I am working on a definition that reads all the blocks in a file, parses them in categories, and exposes their attributes.
On a large file, the definition took almost 12 minutes to process.
At first, I thought it was the “Volume” component, but this one only took 8 seconds.
The bottleneck navigator found the culprits : “Split tree” components that I use to sort the blocks (a class of objects that is output by Elefront components).


How can that be ?

EDIT : Actually, it has nothing to do with the block class.
I have other “Split tree” components that deal with the insertion point of the blocks, and they take exactly the same amount of time to process.

So what’s up with these components ? Is there a threshold in the number of paths that they can deal with before falling into Reggae mode ?

I’ve made another test with a smaller file.
Here I have 4948 branches so that’s 12.7 times less than 63089.
If the “Split tree” had a linear behavior, it should then take 27 seconds to deal with the 63089 branches, but it takes 72 seconds…

@DavidRutten ?

Here is what’s gobbling up all my memory :

The Rhino model is 126 MB
The Rhino instance with that particular model takes up 730 MB
…and with my GH definition that parses the block data, it grows to over 10 GB !!!

I replaced the “Split tree” components by “Branch” , and the definition now takes under 3 minutes to execute (compared to almost 14 minutes).
The “Branch” components are 270 times faster !

That is nuts !
The memory usage, though, has spiked even higher, but at least, it goes back down afterwards.

I’m just guessing, but there’s a lot of work involved in converting a string into a “Tree mask” with all of the complex wildcards and operators that are supported. If you’re not taking advantage of any of these wildcards, and just retrieving a specific branch, I’m not surprised split tree would be much slower than Tree Branch, which doesn’t have to do any of this sophisticated parsing.

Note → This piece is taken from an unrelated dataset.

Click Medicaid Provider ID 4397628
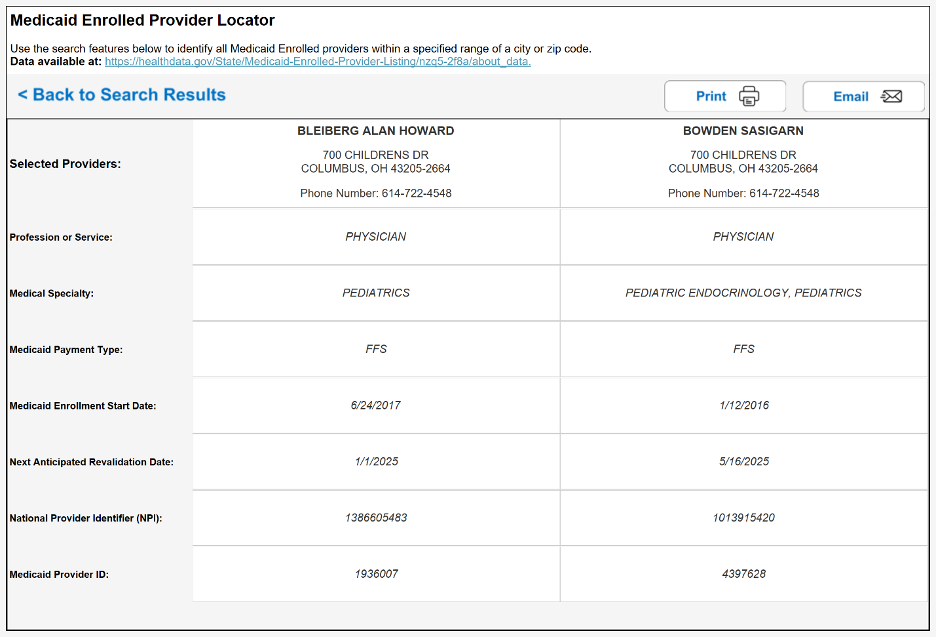This screenshot has width=936, height=638. (744, 574)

That makes a lot of sense, but I would never have thought it would be so dramatic.

By the way, another bottleneck is sometimes…the bottleneck navigator.
If the memory is already loaded, it makes Rhino+GH completely un-responsive.
Could this be tweaked somehow ?
Maybe by referencing just the longest running components ?

Also, is it somehow possible to spot the components generating the biggest RAM footprint ?
Sorry if this sound naïve, but I’m dealing with a 10 GB situation on a base model which is “just” 126 MB, and I’d like to understand why.